I am on the same dosage of Methotrexate and folic acid, and have been reducing prednisone by 1 mg each month. I am now down to 1 mg Prednisone (woohoo), from at least 10 mg daily for 18 months. Exercise is very important, but overdoing it is not advised, but my symptoms were very well controlled. I hiked and walked dogs 6 miles on Sunday and again on Monday, then spent 3 hours on Tuesday removing invasive species at forest preserve workday - bending, squatting, using loppers, etc. I joined this forum about an hour ago, because I am suffering today, LOL . Trying to find out appropriate level of activities.

Welcome @avidhiker, It sounds like you are on your way to remission from PMR. Daily activity is certainly a key factor but I think you may be feeling what a lot of us have learned about overdoing it - it can cause an increase of pain the next day. My rheumy told me I need to listen to my body when it comes to pain and activity.

You might find the following discussion helpful:
— PMR Dosages and Managing Symptoms
https://connect.mayoclinic.org/discussion/pmr-dosages/
I always keep a daily pain log along with the amount of prednisone I took that day. I hadn't thought about also recording activity for the day but in retrospect it might have been helpful. Do you keep a daily log of your pain level and dosage?

Hello John. Thanks for your reply. 1. I have tried a diary, to try to figure out role of foods, exercise, etc. on symptoms, but it always seemed to be so random so did not continue. 2. I do not adjust the amount of prednisone, and did not know it was an option.
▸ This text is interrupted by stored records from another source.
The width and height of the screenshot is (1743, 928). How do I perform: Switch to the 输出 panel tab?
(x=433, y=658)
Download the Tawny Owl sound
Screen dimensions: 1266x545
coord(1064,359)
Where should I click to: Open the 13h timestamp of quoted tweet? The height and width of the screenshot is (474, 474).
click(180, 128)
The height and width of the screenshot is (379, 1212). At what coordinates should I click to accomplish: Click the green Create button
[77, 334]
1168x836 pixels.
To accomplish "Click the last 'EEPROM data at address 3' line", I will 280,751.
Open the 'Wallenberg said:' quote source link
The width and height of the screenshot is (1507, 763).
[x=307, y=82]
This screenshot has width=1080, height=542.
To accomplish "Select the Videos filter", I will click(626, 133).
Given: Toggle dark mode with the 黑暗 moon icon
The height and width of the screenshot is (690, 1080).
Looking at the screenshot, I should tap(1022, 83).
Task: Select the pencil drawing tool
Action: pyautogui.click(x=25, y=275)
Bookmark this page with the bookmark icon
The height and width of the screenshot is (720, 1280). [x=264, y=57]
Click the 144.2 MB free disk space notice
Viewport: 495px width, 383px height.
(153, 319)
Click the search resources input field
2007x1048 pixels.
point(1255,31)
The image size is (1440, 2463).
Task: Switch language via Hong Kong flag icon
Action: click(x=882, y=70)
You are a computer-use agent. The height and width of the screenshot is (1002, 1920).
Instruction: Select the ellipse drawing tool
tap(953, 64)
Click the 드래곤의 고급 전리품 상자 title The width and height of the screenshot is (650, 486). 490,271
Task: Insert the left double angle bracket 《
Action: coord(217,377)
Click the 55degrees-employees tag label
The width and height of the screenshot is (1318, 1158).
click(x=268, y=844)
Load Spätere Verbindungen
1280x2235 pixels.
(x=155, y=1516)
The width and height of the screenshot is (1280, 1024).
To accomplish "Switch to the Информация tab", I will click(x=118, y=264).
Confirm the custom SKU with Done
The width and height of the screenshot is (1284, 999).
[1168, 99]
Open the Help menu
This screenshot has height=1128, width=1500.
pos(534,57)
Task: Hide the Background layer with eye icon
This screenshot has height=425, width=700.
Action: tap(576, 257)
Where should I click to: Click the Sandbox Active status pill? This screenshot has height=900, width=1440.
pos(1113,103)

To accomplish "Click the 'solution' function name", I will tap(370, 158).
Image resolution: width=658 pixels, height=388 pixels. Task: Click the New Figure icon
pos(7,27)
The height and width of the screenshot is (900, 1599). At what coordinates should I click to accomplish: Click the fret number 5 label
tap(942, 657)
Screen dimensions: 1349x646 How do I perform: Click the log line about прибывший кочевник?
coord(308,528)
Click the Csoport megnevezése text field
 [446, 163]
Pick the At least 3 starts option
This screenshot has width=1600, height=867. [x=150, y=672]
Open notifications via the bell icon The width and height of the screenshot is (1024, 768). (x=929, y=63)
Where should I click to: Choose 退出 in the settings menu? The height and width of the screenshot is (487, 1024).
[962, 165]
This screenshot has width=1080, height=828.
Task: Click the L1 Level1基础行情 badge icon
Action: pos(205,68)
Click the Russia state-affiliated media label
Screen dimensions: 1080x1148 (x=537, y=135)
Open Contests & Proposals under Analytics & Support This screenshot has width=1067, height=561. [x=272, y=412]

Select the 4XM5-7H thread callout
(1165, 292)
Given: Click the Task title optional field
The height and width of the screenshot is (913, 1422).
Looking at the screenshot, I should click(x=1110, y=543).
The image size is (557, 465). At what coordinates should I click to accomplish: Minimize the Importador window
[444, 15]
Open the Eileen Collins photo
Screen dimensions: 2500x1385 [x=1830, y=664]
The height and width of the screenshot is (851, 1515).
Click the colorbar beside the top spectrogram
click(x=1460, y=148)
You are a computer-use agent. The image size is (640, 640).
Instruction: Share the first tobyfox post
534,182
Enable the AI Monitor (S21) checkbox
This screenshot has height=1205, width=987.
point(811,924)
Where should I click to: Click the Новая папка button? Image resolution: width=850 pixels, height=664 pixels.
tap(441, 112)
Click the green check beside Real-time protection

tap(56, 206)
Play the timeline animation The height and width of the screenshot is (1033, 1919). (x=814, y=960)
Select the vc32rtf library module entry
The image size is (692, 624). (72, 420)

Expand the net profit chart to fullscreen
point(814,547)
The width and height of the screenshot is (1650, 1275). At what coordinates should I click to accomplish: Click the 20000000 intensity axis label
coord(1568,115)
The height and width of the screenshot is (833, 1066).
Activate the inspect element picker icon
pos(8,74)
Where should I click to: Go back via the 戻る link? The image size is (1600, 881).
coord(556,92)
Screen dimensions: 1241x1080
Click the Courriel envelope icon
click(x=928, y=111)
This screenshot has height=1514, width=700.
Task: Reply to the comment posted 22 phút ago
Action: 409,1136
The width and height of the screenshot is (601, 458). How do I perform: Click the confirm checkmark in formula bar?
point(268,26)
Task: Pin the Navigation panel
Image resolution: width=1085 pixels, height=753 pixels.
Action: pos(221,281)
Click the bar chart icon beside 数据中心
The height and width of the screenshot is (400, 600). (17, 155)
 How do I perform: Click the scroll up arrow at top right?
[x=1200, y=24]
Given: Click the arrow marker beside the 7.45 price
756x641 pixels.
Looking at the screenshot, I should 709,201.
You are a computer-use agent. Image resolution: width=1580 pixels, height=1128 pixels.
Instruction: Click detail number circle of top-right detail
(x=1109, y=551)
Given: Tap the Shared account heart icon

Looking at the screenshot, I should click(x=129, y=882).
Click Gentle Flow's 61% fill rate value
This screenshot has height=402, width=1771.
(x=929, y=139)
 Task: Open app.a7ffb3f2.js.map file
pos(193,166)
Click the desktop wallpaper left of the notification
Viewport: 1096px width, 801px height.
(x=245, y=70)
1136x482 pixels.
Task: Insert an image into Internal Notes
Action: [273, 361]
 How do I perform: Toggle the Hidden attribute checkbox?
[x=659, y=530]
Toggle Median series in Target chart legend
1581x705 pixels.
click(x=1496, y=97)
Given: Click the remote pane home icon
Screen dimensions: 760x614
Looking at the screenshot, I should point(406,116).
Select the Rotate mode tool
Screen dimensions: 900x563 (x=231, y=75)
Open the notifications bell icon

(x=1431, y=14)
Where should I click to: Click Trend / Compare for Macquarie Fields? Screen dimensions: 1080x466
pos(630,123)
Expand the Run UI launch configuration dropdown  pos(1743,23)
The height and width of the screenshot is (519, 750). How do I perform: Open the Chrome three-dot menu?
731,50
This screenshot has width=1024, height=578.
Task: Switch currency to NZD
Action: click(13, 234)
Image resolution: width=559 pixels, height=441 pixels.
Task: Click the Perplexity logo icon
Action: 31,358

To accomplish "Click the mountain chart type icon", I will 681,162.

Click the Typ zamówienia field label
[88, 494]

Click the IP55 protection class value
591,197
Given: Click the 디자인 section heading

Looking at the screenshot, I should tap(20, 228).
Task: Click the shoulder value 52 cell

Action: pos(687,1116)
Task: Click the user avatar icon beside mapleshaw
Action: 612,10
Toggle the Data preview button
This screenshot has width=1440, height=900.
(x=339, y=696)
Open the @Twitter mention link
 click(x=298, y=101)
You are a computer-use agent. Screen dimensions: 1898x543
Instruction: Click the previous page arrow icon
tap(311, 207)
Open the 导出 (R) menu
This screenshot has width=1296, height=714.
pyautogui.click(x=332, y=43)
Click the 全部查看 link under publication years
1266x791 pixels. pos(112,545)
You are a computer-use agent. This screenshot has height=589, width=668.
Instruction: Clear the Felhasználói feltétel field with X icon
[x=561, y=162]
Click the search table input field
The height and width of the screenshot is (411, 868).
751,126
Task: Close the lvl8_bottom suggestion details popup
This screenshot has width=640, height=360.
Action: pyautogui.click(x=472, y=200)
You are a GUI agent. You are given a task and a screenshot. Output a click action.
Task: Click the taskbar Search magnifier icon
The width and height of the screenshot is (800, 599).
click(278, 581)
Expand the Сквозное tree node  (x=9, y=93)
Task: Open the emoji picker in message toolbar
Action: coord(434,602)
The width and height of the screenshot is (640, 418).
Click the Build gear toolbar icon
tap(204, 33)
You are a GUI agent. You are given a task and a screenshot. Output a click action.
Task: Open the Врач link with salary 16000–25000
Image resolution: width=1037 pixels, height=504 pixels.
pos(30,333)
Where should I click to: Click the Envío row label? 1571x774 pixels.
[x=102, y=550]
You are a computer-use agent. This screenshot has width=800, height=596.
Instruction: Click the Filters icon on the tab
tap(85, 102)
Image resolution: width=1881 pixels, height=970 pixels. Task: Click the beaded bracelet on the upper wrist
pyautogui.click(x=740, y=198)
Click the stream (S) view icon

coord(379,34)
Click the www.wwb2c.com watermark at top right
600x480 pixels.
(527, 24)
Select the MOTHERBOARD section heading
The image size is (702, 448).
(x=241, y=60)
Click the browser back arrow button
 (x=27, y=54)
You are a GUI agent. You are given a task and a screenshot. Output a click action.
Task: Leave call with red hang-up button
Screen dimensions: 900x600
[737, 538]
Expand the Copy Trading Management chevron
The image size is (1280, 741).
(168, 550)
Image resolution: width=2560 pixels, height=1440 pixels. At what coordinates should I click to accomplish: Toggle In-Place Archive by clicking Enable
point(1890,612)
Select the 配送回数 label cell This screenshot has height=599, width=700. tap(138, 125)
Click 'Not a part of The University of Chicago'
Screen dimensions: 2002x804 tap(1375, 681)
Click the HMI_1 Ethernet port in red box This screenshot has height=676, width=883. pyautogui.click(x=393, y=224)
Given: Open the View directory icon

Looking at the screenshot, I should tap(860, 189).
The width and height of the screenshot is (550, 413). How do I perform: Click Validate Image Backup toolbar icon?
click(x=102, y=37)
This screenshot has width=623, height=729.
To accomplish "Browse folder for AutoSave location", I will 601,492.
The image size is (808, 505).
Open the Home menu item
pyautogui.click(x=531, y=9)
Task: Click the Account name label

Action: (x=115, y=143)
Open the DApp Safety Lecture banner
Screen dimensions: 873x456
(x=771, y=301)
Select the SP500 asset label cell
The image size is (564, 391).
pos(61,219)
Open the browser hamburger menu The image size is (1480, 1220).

I have been steadily reducing prednisone by 1 mg every month, and hoping to be finished with it in a few weeks. My activity level is 'active' but this is the first time in a while that I did so much on three successive days. Lesson learned. Thanks for the link to the discussion. I will check it out.

What about pain? My pain-reliever of choice was Ibuprofen, but apparently that should not be taken with Methotrexate. The information recommends Tylenol, which I would rather not use for a variety of reasons. I just bundle up warm and try to stay comfortable.

Most RA doctors have a protocol that they follow to "climb the ladder" on drugs to find what will have a positive effect. Each has side-effects. One ladder is:
NSAIDS
Prednisone
Methotrexate
Hydroxychloroquine
Biologics like Simponi Aria then Orencia

I experienced anal fissures along with the other anal side effects. Had to come off of the drug.

Methotrexate has been a blessing for me! I had a flare up & prednisone was back to 15mg daily with methotrexate. I felt 95% normal. No side effects. Today I’m
Back to 10mg daily prednisone. Hopefully I can handle it. I exercise almost daily, Pilates& walking. Try to keep moving. I need to do better with my eating habits. Good luck to all.

In my last flare up I had swollen & painful hands. My markers were sky high. Got a shot & felt relief. She put me on methotrexate & I continue to take six 2.5 mg each Wednesday. Starting to taper prednisone to 10mg daily. I hope to get to the pain free stage without difficulty. I also take 1mg folic acid daily. I read where you shouldn’t take calcium tabs at same dosage time as prednisone so I don’t take them together.